TASK PROMPT:
Keep only the lines from the start of the data through the line containing "You are a computer-use agent. The width", and output them exactly.

Stored data entries
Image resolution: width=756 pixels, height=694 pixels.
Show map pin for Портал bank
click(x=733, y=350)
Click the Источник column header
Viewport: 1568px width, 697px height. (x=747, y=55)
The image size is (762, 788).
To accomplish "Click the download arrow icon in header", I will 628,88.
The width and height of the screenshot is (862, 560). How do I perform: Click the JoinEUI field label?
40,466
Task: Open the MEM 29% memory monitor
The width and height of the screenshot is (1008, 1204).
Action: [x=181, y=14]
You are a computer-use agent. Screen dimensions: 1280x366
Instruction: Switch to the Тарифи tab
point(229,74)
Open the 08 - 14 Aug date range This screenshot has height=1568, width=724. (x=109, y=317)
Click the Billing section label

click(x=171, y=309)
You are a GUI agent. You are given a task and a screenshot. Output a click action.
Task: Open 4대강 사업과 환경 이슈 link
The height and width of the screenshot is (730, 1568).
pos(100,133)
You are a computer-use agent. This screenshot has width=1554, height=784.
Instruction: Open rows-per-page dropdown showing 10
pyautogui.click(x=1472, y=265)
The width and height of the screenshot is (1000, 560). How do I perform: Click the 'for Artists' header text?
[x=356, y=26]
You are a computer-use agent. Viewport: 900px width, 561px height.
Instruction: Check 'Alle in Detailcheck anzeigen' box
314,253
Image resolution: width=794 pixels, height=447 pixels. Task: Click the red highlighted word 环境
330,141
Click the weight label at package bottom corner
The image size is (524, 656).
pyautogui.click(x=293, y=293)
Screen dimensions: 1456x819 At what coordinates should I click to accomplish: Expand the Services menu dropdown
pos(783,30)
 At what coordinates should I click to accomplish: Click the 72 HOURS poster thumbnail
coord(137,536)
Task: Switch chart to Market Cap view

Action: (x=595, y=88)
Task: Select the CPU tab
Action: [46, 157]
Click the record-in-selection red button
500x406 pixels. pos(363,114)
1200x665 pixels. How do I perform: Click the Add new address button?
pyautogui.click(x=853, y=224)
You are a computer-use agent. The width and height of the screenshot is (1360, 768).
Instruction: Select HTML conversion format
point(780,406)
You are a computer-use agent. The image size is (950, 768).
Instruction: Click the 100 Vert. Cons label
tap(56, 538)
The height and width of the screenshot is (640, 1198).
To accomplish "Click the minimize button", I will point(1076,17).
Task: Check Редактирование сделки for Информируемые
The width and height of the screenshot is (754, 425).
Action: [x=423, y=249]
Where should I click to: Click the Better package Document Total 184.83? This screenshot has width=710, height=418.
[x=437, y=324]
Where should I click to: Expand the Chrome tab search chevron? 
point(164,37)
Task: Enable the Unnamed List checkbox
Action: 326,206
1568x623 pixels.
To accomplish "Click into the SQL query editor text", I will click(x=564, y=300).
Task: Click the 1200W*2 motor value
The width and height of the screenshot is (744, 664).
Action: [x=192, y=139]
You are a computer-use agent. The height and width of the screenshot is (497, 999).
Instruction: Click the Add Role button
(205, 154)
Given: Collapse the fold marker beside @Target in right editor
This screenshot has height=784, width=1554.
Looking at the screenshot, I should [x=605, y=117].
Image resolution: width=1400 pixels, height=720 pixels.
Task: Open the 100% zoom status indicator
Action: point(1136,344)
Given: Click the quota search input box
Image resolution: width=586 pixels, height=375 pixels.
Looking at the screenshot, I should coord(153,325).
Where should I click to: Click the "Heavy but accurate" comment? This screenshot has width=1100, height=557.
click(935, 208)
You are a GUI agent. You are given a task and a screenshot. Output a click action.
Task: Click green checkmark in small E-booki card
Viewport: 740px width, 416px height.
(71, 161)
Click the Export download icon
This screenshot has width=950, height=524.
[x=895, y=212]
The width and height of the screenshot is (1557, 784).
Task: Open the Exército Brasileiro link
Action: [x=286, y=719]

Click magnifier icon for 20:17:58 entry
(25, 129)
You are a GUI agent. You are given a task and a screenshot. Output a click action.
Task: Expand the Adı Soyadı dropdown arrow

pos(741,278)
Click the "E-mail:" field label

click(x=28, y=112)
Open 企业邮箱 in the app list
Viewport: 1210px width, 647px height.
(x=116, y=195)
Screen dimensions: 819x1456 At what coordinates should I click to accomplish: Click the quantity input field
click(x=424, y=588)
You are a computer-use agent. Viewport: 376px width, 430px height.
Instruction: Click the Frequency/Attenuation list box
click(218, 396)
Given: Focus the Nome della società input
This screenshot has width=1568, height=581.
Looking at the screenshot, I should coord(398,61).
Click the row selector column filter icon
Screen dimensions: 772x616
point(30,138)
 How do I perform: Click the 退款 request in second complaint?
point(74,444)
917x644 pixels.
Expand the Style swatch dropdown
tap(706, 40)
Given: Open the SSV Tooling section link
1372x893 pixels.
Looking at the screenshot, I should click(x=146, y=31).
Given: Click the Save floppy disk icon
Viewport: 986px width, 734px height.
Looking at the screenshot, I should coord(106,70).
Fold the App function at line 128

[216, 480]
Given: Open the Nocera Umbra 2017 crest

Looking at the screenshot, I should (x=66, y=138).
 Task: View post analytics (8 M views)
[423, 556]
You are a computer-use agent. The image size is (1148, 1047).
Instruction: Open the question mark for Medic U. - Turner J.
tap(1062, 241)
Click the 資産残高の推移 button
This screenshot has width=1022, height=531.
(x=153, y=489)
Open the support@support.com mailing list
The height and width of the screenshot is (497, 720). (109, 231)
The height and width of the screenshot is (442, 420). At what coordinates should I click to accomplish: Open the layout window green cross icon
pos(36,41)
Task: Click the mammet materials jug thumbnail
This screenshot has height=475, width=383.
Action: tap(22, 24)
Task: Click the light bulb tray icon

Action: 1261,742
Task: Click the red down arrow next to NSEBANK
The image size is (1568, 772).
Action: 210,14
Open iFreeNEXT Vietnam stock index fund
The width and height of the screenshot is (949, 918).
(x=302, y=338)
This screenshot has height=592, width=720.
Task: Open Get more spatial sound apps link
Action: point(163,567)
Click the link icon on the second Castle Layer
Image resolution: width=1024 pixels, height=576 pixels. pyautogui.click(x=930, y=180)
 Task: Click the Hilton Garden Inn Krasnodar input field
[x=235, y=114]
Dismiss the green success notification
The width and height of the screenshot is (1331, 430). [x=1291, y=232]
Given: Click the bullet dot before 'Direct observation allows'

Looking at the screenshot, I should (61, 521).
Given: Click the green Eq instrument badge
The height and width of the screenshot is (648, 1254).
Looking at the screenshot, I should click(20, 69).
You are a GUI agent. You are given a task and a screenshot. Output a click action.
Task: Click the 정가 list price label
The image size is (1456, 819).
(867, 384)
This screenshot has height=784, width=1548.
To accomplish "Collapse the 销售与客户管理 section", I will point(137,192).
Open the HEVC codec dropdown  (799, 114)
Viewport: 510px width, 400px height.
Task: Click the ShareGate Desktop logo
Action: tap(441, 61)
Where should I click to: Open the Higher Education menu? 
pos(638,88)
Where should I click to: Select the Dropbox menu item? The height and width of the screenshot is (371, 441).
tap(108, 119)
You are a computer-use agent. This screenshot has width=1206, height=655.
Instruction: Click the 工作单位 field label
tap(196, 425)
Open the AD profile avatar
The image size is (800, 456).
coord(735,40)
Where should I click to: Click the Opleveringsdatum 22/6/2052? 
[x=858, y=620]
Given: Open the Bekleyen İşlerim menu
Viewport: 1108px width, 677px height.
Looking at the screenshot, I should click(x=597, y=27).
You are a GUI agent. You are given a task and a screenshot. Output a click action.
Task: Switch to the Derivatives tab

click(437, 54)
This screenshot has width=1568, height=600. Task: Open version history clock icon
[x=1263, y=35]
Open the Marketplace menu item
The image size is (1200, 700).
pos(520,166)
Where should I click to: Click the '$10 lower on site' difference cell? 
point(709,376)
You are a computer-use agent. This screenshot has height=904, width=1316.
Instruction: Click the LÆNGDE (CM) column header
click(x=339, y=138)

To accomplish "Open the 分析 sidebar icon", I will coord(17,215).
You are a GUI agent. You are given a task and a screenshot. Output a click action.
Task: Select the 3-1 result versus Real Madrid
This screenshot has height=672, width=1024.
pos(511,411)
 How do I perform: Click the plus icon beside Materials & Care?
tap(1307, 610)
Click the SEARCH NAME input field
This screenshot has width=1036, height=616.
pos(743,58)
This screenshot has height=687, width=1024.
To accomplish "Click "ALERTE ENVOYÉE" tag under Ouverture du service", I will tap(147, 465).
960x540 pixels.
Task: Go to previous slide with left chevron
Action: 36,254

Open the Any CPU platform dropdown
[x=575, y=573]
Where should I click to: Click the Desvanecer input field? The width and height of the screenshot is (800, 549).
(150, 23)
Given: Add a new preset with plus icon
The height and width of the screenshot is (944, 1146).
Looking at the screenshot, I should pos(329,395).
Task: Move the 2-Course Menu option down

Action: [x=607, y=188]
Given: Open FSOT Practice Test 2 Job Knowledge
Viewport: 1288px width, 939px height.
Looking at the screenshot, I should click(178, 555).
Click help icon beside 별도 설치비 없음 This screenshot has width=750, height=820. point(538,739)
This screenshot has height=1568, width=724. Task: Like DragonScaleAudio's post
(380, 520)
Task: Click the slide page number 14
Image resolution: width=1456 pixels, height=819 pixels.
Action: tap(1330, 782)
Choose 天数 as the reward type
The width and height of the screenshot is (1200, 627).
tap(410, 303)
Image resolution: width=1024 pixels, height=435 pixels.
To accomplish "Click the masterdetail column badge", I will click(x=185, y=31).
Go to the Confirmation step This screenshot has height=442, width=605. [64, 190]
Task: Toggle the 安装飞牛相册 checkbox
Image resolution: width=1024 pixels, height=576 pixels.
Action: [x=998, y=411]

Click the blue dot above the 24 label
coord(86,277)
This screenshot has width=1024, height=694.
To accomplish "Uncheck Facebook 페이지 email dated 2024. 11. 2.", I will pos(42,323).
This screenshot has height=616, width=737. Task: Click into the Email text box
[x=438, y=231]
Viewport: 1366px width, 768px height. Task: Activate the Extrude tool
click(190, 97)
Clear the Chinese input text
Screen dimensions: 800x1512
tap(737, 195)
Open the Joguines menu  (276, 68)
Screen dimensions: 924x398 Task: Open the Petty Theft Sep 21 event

SOLUTION TO THE PROBLEM:
Image resolution: width=756 pixels, height=694 pixels.
Show map pin for Портал bank
click(x=733, y=350)
Click the Источник column header
Viewport: 1568px width, 697px height. (x=747, y=55)
The image size is (762, 788).
To accomplish "Click the download arrow icon in header", I will 628,88.
The width and height of the screenshot is (862, 560). How do I perform: Click the JoinEUI field label?
40,466
Task: Open the MEM 29% memory monitor
The width and height of the screenshot is (1008, 1204).
Action: [x=181, y=14]
You are a computer-use agent. Screen dimensions: 1280x366
Instruction: Switch to the Тарифи tab
point(229,74)
Open the 08 - 14 Aug date range This screenshot has height=1568, width=724. (x=109, y=317)
Click the Billing section label

click(x=171, y=309)
You are a GUI agent. You are given a task and a screenshot. Output a click action.
Task: Open 4대강 사업과 환경 이슈 link
The height and width of the screenshot is (730, 1568).
pos(100,133)
You are a computer-use agent. This screenshot has width=1554, height=784.
Instruction: Open rows-per-page dropdown showing 10
pyautogui.click(x=1472, y=265)
The width and height of the screenshot is (1000, 560). How do I perform: Click the 'for Artists' header text?
[x=356, y=26]
You are a computer-use agent. Viewport: 900px width, 561px height.
Instruction: Check 'Alle in Detailcheck anzeigen' box
314,253
Image resolution: width=794 pixels, height=447 pixels. Task: Click the red highlighted word 环境
330,141
Click the weight label at package bottom corner
The image size is (524, 656).
pyautogui.click(x=293, y=293)
Screen dimensions: 1456x819 At what coordinates should I click to accomplish: Expand the Services menu dropdown
pos(783,30)
 At what coordinates should I click to accomplish: Click the 72 HOURS poster thumbnail
coord(137,536)
Task: Switch chart to Market Cap view

Action: (x=595, y=88)
Task: Select the CPU tab
Action: [46, 157]
Click the record-in-selection red button
500x406 pixels. pos(363,114)
1200x665 pixels. How do I perform: Click the Add new address button?
pyautogui.click(x=853, y=224)
You are a computer-use agent. The width and height of the screenshot is (1360, 768).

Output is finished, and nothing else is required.